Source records
════════

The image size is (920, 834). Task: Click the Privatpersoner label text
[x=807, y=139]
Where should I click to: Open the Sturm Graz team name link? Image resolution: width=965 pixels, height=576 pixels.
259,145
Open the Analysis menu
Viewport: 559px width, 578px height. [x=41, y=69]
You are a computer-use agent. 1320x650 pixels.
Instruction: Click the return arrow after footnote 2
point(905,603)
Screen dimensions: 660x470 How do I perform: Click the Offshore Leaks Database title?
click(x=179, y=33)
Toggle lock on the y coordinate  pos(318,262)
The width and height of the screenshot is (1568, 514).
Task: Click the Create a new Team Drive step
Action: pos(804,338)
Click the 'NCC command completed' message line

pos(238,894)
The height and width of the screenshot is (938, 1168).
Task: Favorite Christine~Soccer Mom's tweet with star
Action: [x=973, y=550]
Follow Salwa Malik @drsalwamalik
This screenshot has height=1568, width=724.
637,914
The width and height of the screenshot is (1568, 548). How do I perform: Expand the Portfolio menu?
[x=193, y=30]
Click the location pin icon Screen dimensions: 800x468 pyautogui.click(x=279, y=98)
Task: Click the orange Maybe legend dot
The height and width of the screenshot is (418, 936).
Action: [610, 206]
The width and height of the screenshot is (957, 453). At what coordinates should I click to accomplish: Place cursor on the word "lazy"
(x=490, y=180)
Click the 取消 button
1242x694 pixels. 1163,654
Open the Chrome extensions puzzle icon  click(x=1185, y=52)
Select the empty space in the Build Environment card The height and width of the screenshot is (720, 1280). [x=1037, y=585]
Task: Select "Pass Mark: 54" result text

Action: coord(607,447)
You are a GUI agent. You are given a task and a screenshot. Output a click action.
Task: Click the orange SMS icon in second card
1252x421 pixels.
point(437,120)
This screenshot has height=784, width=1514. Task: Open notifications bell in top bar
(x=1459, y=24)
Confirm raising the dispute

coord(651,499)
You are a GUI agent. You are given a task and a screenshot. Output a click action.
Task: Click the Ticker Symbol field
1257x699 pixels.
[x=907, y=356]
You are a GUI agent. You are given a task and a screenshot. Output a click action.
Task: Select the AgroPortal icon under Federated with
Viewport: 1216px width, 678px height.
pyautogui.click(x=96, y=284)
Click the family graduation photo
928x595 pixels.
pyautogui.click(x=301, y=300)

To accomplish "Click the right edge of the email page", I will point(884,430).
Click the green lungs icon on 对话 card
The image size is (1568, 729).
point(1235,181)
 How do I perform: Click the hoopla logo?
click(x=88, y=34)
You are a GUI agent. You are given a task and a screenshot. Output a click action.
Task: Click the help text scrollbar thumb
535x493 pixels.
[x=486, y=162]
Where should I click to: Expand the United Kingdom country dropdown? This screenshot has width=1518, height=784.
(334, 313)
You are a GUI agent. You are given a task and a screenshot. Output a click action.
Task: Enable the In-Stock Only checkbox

════════

- _GOAL OF THE EXERCISE_
Reply with nothing but the number of lines in the data above that contain "card".

- _OUTPUT_
3